Dans un livre, la journaliste Laure Mandeville et le philosophe Constantin Sigov dialoguent sur les causes de l’invasion russe et sur la résistance ukrainienne.

Comme une lanterne sourde au beau milieu de la brume. Depuis huit mois que la guerre dévore le continent, les Européens se réveillent groggy d'un conflit dont ils n'ont pas su ni voulu deviner les augures. Se découvrant chaque jour un peu plus acculés par les questions que soulève la nouvelle donne géopolitique issue de l'invasion russe de l'Ukraine. Que signifie et quelles conséquences peut avoir ce néo-impérialisme de Vladimir Poutine ? Faut-il raison garder devant un affrontement encore régional ? Ou, au contraire, secouer nos esprits alanguis par de trop nombreuses années de paix ? Et regarder bien en face la plus grave offensive totalitaire qu'ait eu à souffrir l'Occident depuis 50 ans, comme le crie l'inattendue résistance ukrainienne ?

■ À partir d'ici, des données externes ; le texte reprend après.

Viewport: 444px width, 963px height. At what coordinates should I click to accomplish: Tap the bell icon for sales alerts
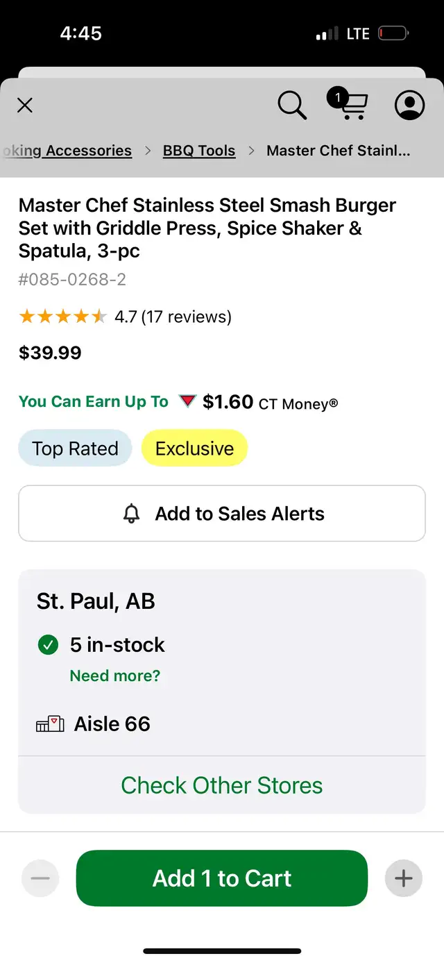[x=131, y=514]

Pour y répondre, encore fallait-il conjuguer les vues des deux fronts sur lesquels évolue cette guerre hybride. Celui de l'atrocité des combats physiques en Ukraine. Celui de la communication et des calculs économiques qui secouent le reste des capitales européennes. C'est le pari réussi de Quand l'Ukraine se lève, ouvrage publié ce mercredi chez Talent. Le livre est né d'un coup de fil, fin février dernier, les chars russes à peine passés la frontière. Laure Mandeville, grand reporter et spécialiste de la Russie qu'elle a couverte vingt ans durant pour le Figaro, contacte depuis Paris une vieille connaissance : le philosophe ukrainien Constantin Sigov, ami de Paul Ricœur et disciple d'Hannah Arendt. Alors qu'il s'apprête à barricader son appartement à Kiev de sacs de sable, l'homme décroche son téléphone pour ce qu'il croit être une interview. Celle-ci se meut en une conversation. Elle durera près de six mois.

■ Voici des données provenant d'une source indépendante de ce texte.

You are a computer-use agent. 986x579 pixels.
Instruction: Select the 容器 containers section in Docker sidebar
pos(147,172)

Sur 250 pages est retranscrit leur dense et éclairant échange sur les origines de la nation ukrainienne, le joug soviétique, ceux qui lui ont résisté par le passé et leurs héritiers, qui se battent aujourd'hui. Sur ceux aussi, plus à l'Ouest, de l'autre côté du rideau mental ayant succédé au rideau de fer, qui n'ont pas voulu voir le colosse de Moscou se relever, ses velléités de domination intactes. Autant de sujets indispensables à la compréhension du conflit, pourtant trop souvent éludés dans le traitement médiatique quotidien au profit du sanglant vacarme du terrain.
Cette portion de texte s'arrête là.